The Chosen One in Denial
Strangers bow when you walk past. You keep walking. It's got to be a mistake.
When an omen passes through a room, you feel it first — a ringing in your ears, a chill down the back of your neck, a single clear word in your head that isn't yours.
Your Story
You are [name], and until three weeks ago you were mostly worried about the roof of the tavern where you work in [hometown]. You wiped tables. You poured drinks. You argued with the cook. The dreams had always been there — you didn't think anyone else would care.
Then the stranger came in. Cleric's robes, a quiet voice, and they knew your name before you told it. They said a sentence you had already heard, word for word, in a dream the week before. They bowed. Not to you exactly — to something behind you, or inside you, or coming. Then they left without ordering. You've been shaking ever since.
You are not a hero.
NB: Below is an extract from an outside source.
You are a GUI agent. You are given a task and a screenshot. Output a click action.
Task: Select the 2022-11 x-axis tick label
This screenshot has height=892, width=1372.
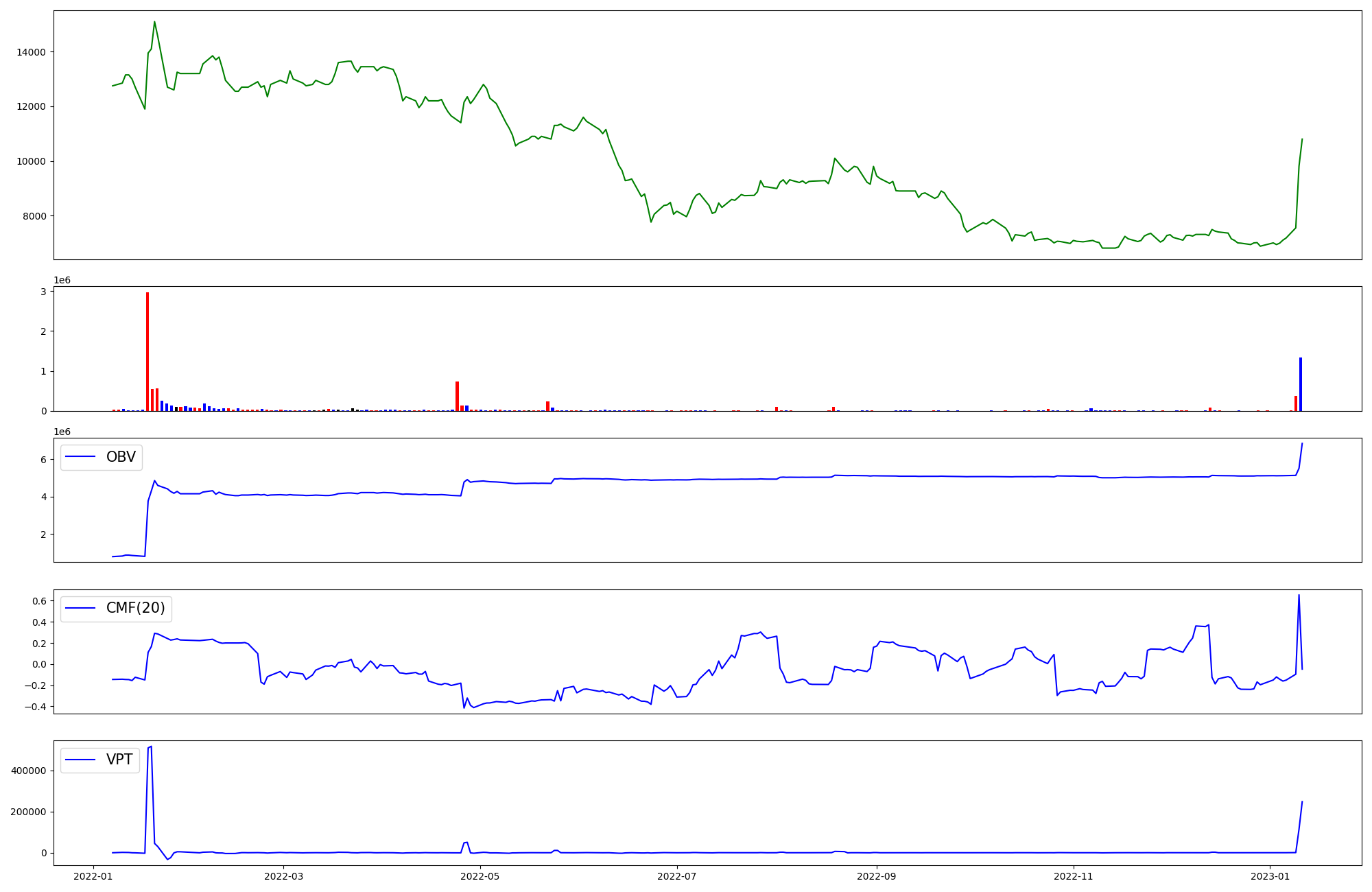pyautogui.click(x=1074, y=876)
You have never been in a fight that wasn't in a kitchen. You didn't ask for this. But when the dreams come now, there are sometimes names in them — real names, of people you have never met — and the next day those people are in trouble. When you try to warn them, your voice does a thing it didn't used to do, and they listen.
The dreams are getting clearer. There is a room, and an eye that is not on a face, and a whisper that sounds at first like wind through a keyhole — until you realize it is forming a single word, over and over, and you are half-certain it is your own name — the one you were given at birth, or the one you haven't yet earned.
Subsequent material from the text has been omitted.